Supplied records
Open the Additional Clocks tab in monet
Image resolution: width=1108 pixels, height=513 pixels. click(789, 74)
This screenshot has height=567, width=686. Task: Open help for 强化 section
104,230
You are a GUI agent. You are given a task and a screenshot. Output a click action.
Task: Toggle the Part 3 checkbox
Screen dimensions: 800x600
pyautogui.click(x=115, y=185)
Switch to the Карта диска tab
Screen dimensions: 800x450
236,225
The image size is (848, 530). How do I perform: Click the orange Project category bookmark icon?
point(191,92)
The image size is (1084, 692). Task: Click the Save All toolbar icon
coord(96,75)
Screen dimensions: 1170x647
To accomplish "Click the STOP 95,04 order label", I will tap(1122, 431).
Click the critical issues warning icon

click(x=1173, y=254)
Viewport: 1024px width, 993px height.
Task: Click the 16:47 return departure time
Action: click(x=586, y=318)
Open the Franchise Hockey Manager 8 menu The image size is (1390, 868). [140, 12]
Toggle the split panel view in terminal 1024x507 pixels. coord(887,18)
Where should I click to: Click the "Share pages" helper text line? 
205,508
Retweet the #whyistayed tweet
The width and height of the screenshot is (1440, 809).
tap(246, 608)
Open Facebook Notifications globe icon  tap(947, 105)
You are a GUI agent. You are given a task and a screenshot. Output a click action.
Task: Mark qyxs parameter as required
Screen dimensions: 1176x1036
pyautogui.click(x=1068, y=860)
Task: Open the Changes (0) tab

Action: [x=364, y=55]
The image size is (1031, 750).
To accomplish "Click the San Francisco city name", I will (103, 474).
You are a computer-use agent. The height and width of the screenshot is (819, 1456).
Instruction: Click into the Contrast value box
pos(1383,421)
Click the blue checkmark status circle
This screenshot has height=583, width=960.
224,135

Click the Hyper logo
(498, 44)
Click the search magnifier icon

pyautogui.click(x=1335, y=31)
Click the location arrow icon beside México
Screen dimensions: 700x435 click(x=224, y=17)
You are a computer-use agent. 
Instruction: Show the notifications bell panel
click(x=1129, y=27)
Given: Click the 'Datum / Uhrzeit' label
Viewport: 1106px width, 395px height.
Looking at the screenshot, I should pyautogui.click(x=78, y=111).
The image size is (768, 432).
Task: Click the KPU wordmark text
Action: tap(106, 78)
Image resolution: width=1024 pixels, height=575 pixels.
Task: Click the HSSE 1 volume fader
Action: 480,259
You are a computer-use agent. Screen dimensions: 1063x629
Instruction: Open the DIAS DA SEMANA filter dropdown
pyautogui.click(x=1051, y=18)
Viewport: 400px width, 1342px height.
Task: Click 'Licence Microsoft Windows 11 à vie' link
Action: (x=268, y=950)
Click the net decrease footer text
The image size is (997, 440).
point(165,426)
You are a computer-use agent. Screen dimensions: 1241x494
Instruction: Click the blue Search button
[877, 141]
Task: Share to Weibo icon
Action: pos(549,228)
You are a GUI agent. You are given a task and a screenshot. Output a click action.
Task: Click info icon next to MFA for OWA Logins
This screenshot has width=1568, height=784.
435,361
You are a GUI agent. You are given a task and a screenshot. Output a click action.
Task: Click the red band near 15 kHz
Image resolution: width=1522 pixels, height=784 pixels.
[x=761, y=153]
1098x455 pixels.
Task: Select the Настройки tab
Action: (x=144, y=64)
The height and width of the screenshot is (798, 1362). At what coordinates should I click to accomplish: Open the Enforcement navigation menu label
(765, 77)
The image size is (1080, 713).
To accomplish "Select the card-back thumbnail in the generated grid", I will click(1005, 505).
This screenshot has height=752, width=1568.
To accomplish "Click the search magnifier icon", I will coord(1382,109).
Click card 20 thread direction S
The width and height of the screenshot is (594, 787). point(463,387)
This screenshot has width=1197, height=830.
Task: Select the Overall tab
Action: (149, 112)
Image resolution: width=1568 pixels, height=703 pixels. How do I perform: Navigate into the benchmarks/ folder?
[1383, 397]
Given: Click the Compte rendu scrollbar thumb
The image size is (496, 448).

Exercise
Pull every line containing "computer" out of the material and copy it.

Task output
You are a computer-use agent. The height and width of the screenshot is (819, 1456).
You are a computer-use agent. 
You are a computer-use agent. Screen dimensions: 1063x629
You are a computer-use agent. Screen dimensions: 1241x494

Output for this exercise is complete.